Work required: Within the records below is a range that opens at the line with "Image resolution: width=1262" and closes at the line with "the Processing level". Return that range word for word, both ends included, and only that range.

Input for this task:

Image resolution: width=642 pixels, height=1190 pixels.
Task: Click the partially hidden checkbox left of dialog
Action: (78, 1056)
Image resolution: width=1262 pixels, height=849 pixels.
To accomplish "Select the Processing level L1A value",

==

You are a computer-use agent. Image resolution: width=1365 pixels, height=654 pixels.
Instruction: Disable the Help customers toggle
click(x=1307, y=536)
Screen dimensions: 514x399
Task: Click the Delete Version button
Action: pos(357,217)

Solution for this problem:
Image resolution: width=1262 pixels, height=849 pixels.
To accomplish "Select the Processing level L1A value",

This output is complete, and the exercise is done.